[Opening Material provided section]

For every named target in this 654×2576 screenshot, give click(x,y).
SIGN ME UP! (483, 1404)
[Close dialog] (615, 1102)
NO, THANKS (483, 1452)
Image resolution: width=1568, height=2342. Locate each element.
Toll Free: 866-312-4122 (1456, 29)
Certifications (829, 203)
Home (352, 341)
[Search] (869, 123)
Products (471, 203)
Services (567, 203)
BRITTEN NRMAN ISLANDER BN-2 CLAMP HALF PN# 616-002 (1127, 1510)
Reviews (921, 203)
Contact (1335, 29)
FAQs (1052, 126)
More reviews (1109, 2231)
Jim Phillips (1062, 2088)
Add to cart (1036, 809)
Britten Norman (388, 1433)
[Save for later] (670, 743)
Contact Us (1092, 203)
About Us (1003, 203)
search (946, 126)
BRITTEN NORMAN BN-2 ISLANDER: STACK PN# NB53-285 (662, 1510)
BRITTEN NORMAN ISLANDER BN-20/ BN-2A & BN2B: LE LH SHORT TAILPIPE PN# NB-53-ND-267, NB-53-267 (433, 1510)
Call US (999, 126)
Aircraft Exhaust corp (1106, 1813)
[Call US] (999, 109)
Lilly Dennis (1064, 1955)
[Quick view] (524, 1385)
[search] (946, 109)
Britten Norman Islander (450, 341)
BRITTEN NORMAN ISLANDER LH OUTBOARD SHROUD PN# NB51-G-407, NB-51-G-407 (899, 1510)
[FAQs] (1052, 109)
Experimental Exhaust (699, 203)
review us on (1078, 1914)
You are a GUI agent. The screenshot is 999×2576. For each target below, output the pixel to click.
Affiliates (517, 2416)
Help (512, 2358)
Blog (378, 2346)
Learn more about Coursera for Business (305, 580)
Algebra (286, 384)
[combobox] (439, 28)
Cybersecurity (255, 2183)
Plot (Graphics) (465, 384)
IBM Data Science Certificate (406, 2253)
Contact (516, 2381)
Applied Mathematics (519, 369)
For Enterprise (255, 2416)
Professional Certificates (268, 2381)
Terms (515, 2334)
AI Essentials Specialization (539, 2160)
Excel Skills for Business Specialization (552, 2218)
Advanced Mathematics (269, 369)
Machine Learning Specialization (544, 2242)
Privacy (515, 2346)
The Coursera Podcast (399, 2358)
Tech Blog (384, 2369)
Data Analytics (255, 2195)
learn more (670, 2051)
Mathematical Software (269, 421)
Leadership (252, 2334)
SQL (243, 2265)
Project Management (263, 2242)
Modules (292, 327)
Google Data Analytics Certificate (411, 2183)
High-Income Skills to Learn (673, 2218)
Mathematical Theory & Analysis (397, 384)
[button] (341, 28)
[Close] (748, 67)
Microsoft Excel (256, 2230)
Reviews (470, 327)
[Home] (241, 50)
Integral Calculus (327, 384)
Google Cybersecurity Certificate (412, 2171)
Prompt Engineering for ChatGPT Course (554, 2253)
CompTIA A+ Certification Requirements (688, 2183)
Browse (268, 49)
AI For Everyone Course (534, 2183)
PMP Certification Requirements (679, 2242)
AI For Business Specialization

[Closing Material provided section]

• Problem description:
Word for word, copy out the records.

• Exercise answer:
For every named target in this 654×2576 screenshot, give click(x,y).
SIGN ME UP! (483, 1404)
[Close dialog] (615, 1102)
NO, THANKS (483, 1452)
Image resolution: width=1568, height=2342. Locate each element.
Toll Free: 866-312-4122 (1456, 29)
Certifications (829, 203)
Home (352, 341)
[Search] (869, 123)
Products (471, 203)
Services (567, 203)
BRITTEN NRMAN ISLANDER BN-2 CLAMP HALF PN# 616-002 (1127, 1510)
Reviews (921, 203)
Contact (1335, 29)
FAQs (1052, 126)
More reviews (1109, 2231)
Jim Phillips (1062, 2088)
Add to cart (1036, 809)
Britten Norman (388, 1433)
[Save for later] (670, 743)
Contact Us (1092, 203)
About Us (1003, 203)
search (946, 126)
BRITTEN NORMAN BN-2 ISLANDER: STACK PN# NB53-285 (662, 1510)
BRITTEN NORMAN ISLANDER BN-20/ BN-2A & BN2B: LE LH SHORT TAILPIPE PN# NB-53-ND-267, NB-53-267 (433, 1510)
Call US (999, 126)
Aircraft Exhaust corp (1106, 1813)
[Call US] (999, 109)
Lilly Dennis (1064, 1955)
[Quick view] (524, 1385)
[search] (946, 109)
Britten Norman Islander (450, 341)
BRITTEN NORMAN ISLANDER LH OUTBOARD SHROUD PN# NB51-G-407, NB-51-G-407 (899, 1510)
[FAQs] (1052, 109)
Experimental Exhaust (699, 203)
review us on (1078, 1914)
You are a GUI agent. The screenshot is 999×2576. For each target below, output the pixel to click.
Affiliates (517, 2416)
Help (512, 2358)
Blog (378, 2346)
Learn more about Coursera for Business (305, 580)
Algebra (286, 384)
[combobox] (439, 28)
Cybersecurity (255, 2183)
Plot (Graphics) (465, 384)
IBM Data Science Certificate (406, 2253)
Contact (516, 2381)
Applied Mathematics (519, 369)
For Enterprise (255, 2416)
Professional Certificates (268, 2381)
Terms (515, 2334)
AI Essentials Specialization (539, 2160)
Excel Skills for Business Specialization (552, 2218)
Advanced Mathematics (269, 369)
Machine Learning Specialization (544, 2242)
Privacy (515, 2346)
The Coursera Podcast (399, 2358)
Tech Blog (384, 2369)
Data Analytics (255, 2195)
learn more (670, 2051)
Mathematical Software (269, 421)
Leadership (252, 2334)
SQL (243, 2265)
Project Management (263, 2242)
Modules (292, 327)
Google Data Analytics Certificate (411, 2183)
High-Income Skills to Learn (673, 2218)
Mathematical Theory & Analysis (397, 384)
[button] (341, 28)
[Close] (748, 67)
Microsoft Excel (256, 2230)
Reviews (470, 327)
[Home] (241, 50)
Integral Calculus (327, 384)
Google Cybersecurity Certificate (412, 2171)
Prompt Engineering for ChatGPT Course (554, 2253)
CompTIA A+ Certification Requirements (688, 2183)
Browse (268, 49)
AI For Everyone Course (534, 2183)
PMP Certification Requirements (679, 2242)
AI For Business Specialization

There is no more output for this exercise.